* Exercise instructions
Having located "Where should I click to: Click", write out its line and the remaining lines of the material exactly, the last one included, but not the pictures.

* Entries shown
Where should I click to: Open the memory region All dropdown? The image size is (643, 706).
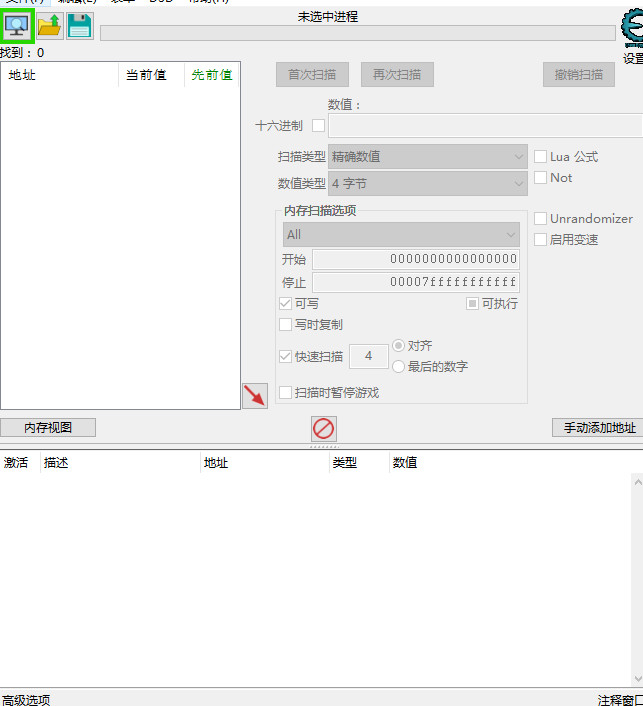click(x=401, y=235)
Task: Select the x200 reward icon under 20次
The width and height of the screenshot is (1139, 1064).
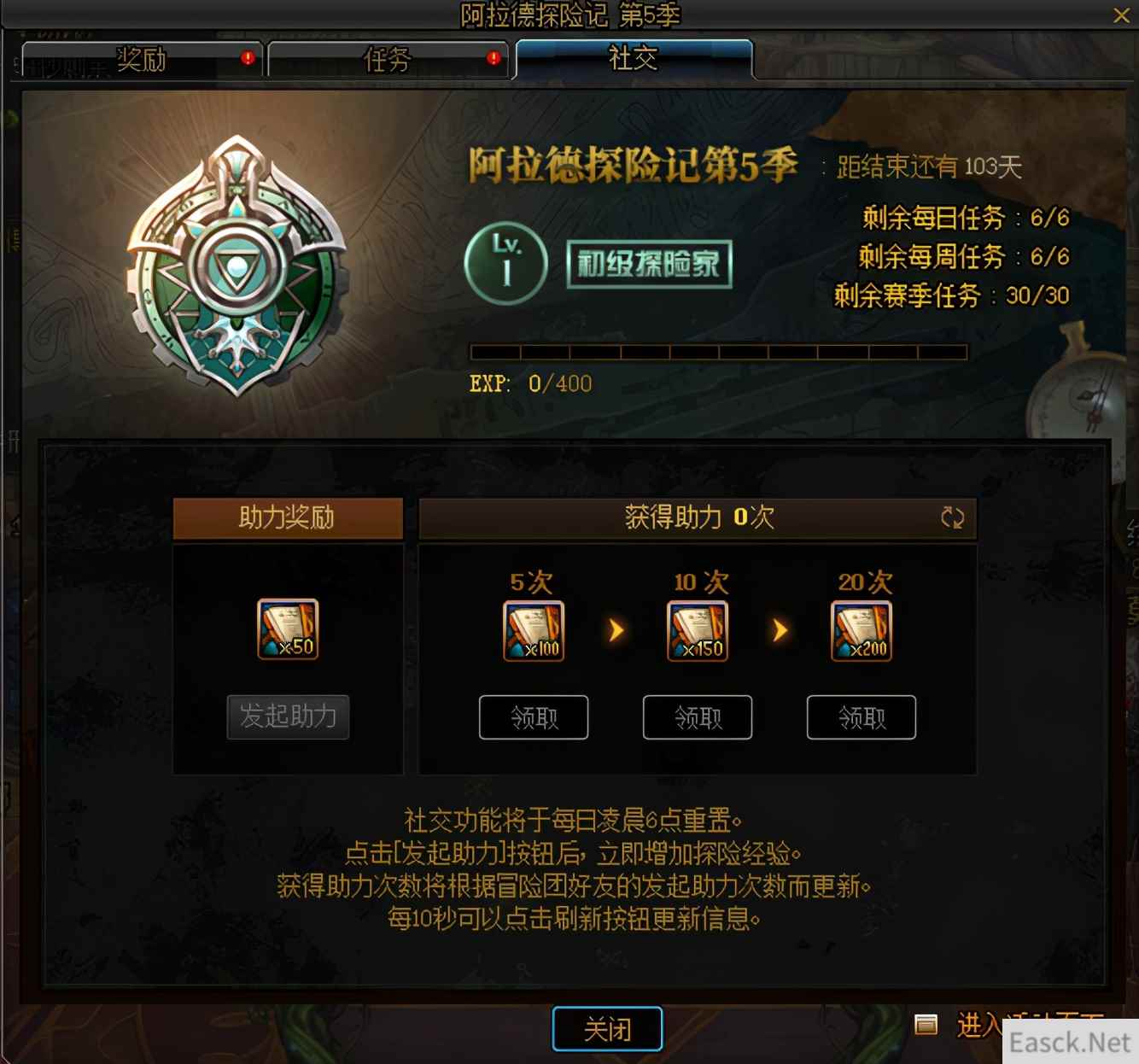Action: (x=862, y=631)
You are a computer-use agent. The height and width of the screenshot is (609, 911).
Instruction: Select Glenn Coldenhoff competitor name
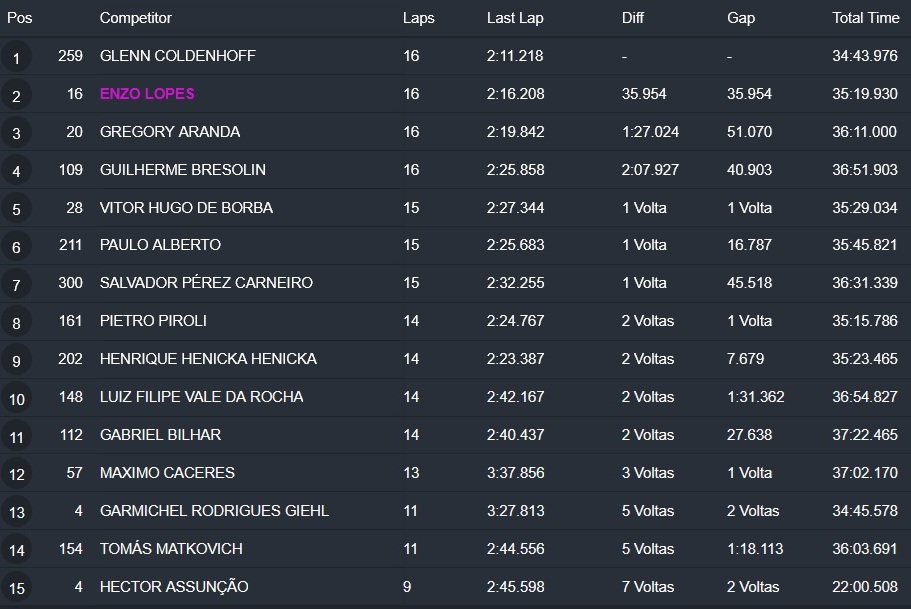pyautogui.click(x=178, y=56)
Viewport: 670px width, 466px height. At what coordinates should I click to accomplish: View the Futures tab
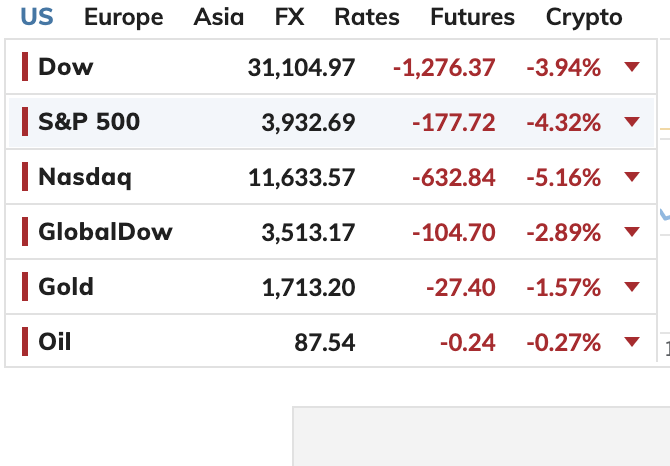click(472, 17)
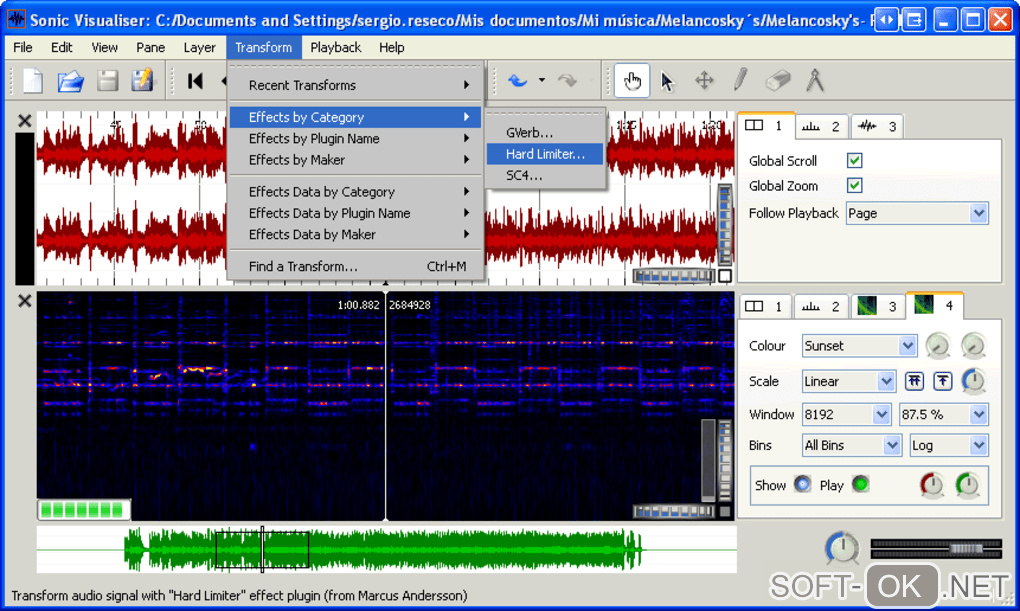Screen dimensions: 1020x611
Task: Select the Navigate hand tool
Action: 632,81
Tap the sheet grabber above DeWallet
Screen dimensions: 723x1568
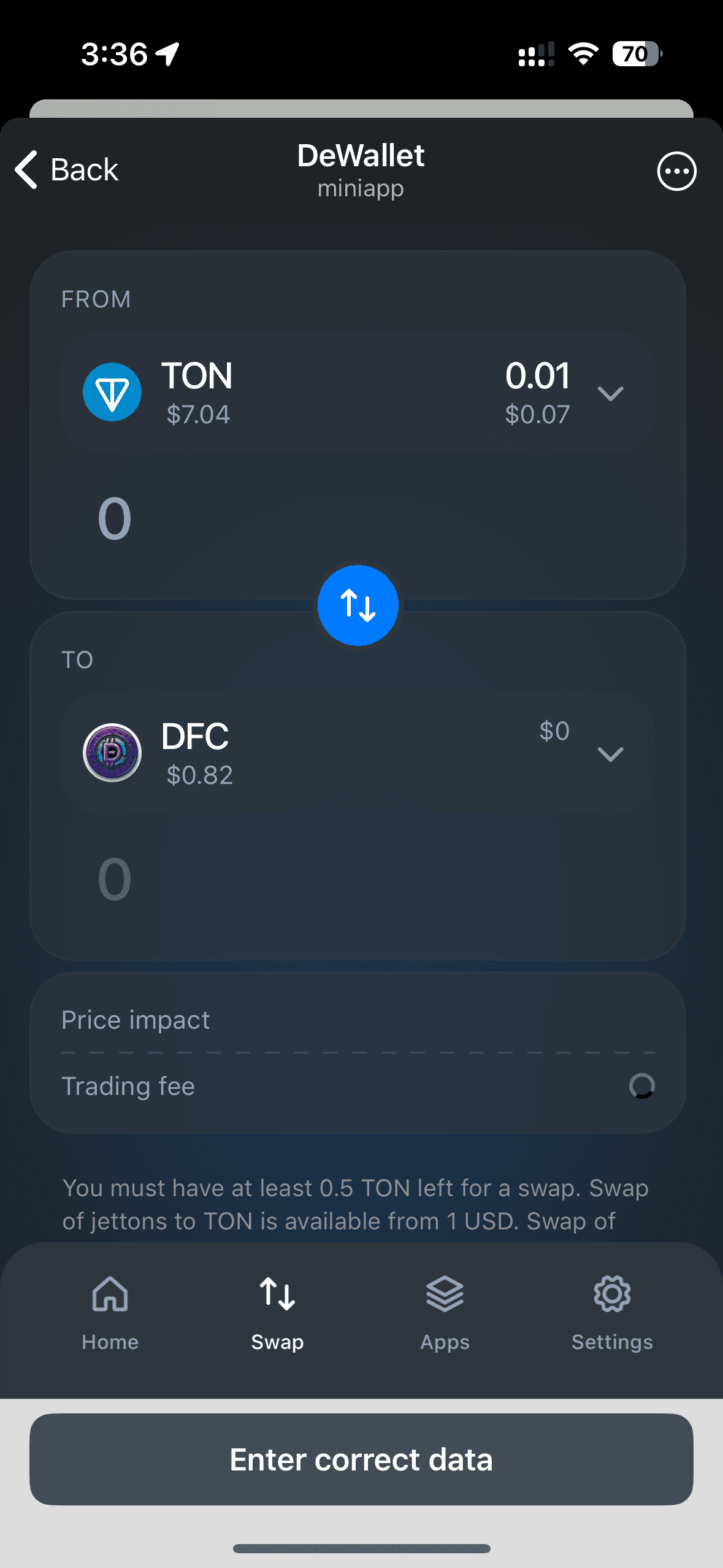click(x=361, y=109)
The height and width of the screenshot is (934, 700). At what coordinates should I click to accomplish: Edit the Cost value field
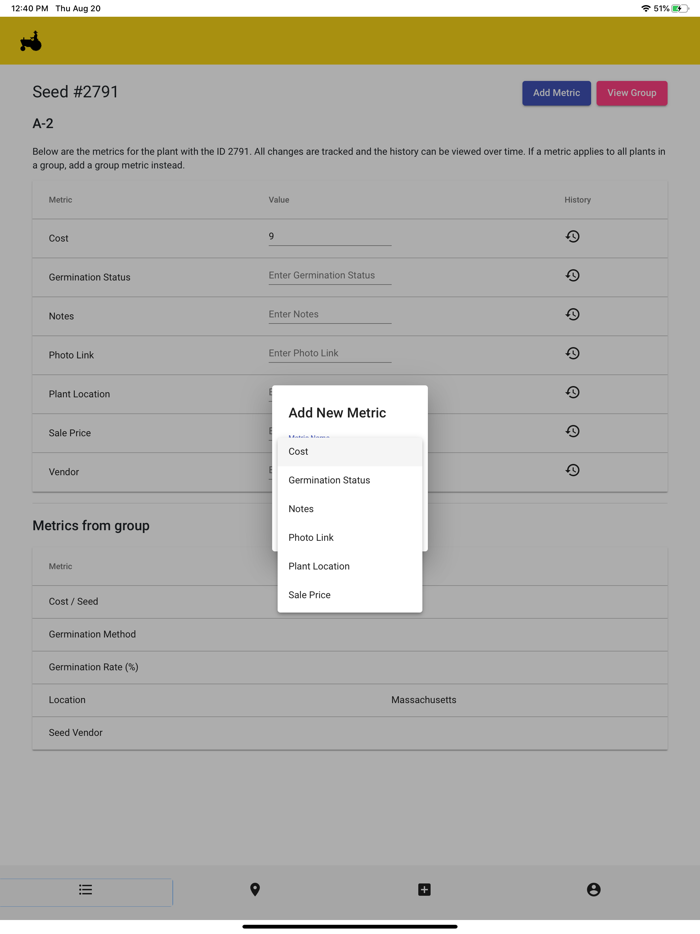(x=329, y=237)
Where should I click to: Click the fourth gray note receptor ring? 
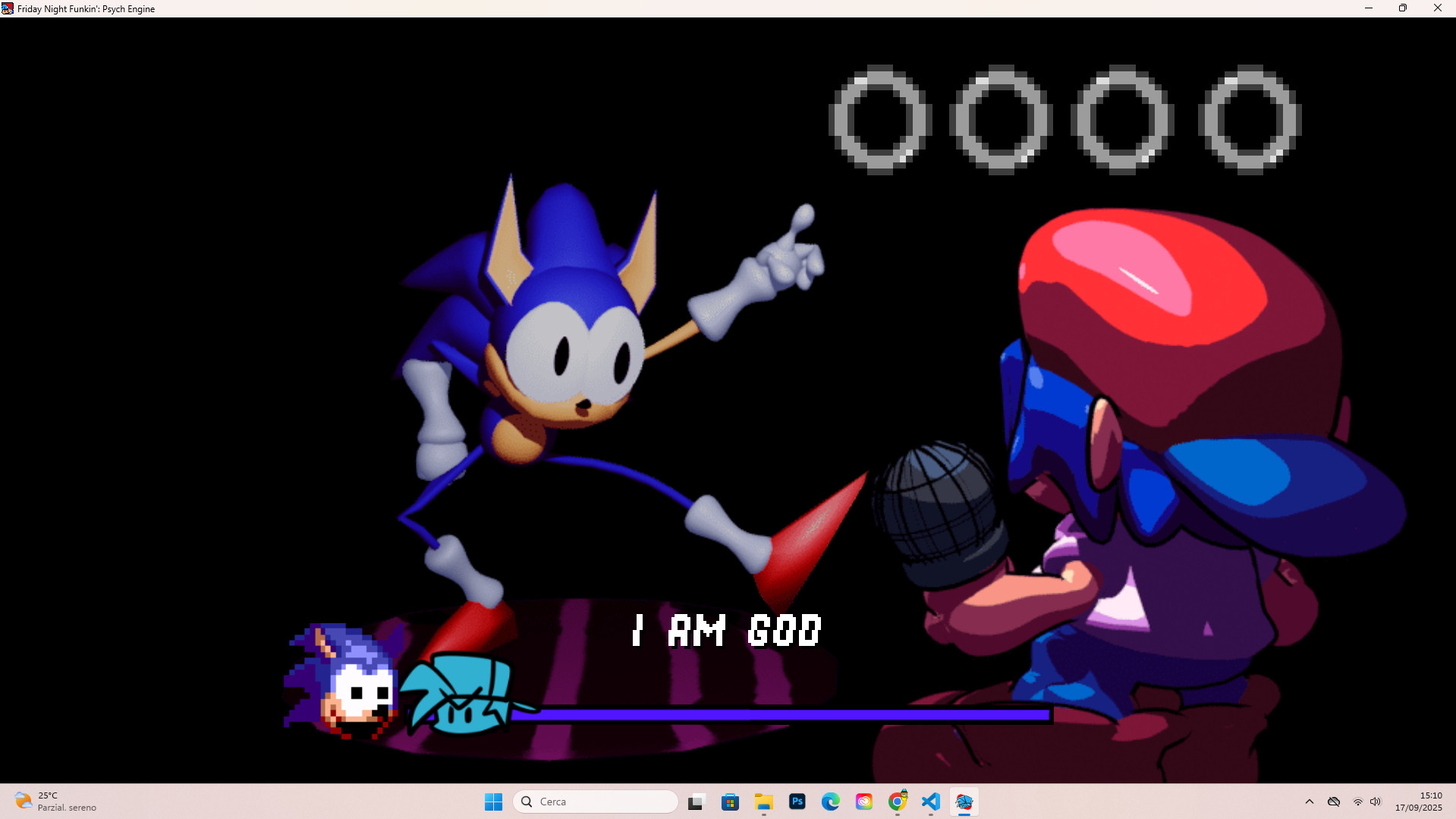pos(1250,119)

* Exercise solution
Where should I click to: Click the fourth gray note receptor ring? 
pos(1250,119)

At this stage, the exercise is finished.